+++ STUDY MATERIAL

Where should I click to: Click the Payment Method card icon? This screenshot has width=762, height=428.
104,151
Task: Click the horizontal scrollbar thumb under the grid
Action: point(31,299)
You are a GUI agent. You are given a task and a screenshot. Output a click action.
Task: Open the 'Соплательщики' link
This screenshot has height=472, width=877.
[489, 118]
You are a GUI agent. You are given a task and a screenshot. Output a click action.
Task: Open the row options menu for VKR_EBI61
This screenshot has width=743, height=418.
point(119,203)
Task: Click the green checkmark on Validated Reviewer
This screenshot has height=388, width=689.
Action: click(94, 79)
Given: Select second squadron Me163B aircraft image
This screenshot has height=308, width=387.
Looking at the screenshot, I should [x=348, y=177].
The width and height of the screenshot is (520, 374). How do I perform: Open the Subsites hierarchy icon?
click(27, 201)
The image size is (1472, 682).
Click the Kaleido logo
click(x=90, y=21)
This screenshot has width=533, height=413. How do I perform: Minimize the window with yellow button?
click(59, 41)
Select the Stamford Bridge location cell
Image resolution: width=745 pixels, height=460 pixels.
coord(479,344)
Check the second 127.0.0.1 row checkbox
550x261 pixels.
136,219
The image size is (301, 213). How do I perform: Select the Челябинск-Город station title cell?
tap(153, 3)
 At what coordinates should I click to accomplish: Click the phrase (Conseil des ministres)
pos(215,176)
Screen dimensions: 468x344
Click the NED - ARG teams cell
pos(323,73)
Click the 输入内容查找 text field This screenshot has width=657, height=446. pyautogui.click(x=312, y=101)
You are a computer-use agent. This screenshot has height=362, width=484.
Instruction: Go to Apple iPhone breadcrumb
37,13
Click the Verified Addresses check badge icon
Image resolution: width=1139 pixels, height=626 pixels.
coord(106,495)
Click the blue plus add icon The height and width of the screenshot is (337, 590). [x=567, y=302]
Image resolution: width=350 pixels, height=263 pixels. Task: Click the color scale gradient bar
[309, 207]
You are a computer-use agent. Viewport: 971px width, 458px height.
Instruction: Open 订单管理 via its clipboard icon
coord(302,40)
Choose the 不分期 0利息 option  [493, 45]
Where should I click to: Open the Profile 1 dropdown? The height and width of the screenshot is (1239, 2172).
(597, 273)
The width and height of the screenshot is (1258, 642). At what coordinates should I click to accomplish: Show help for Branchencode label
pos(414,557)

++++++

» EXERCISE OBJECTIVE:
Copy the data once more. Leave nothing out.

» SOLUTION:
Where should I click to: Click the Payment Method card icon? This screenshot has width=762, height=428.
104,151
Task: Click the horizontal scrollbar thumb under the grid
Action: point(31,299)
You are a GUI agent. You are given a task and a screenshot. Output a click action.
Task: Open the 'Соплательщики' link
This screenshot has height=472, width=877.
[489, 118]
You are a GUI agent. You are given a task and a screenshot. Output a click action.
Task: Open the row options menu for VKR_EBI61
This screenshot has width=743, height=418.
point(119,203)
Task: Click the green checkmark on Validated Reviewer
This screenshot has height=388, width=689.
Action: click(94, 79)
Given: Select second squadron Me163B aircraft image
This screenshot has height=308, width=387.
Looking at the screenshot, I should [x=348, y=177].
The width and height of the screenshot is (520, 374). How do I perform: Open the Subsites hierarchy icon?
click(27, 201)
The image size is (1472, 682).
Click the Kaleido logo
click(x=90, y=21)
This screenshot has width=533, height=413. How do I perform: Minimize the window with yellow button?
click(59, 41)
Select the Stamford Bridge location cell
Image resolution: width=745 pixels, height=460 pixels.
coord(479,344)
Check the second 127.0.0.1 row checkbox
550x261 pixels.
136,219
The image size is (301, 213). How do I perform: Select the Челябинск-Город station title cell?
tap(153, 3)
 At what coordinates should I click to accomplish: Click the phrase (Conseil des ministres)
pos(215,176)
Screen dimensions: 468x344
Click the NED - ARG teams cell
pos(323,73)
Click the 输入内容查找 text field This screenshot has width=657, height=446. pyautogui.click(x=312, y=101)
You are a computer-use agent. This screenshot has height=362, width=484.
Instruction: Go to Apple iPhone breadcrumb
37,13
Click the Verified Addresses check badge icon
Image resolution: width=1139 pixels, height=626 pixels.
coord(106,495)
Click the blue plus add icon The height and width of the screenshot is (337, 590). [x=567, y=302]
Image resolution: width=350 pixels, height=263 pixels. Task: Click the color scale gradient bar
[309, 207]
You are a computer-use agent. Viewport: 971px width, 458px height.
Instruction: Open 订单管理 via its clipboard icon
coord(302,40)
Choose the 不分期 0利息 option  [493, 45]
Where should I click to: Open the Profile 1 dropdown? The height and width of the screenshot is (1239, 2172).
(597, 273)
The width and height of the screenshot is (1258, 642). At what coordinates should I click to accomplish: Show help for Branchencode label
pos(414,557)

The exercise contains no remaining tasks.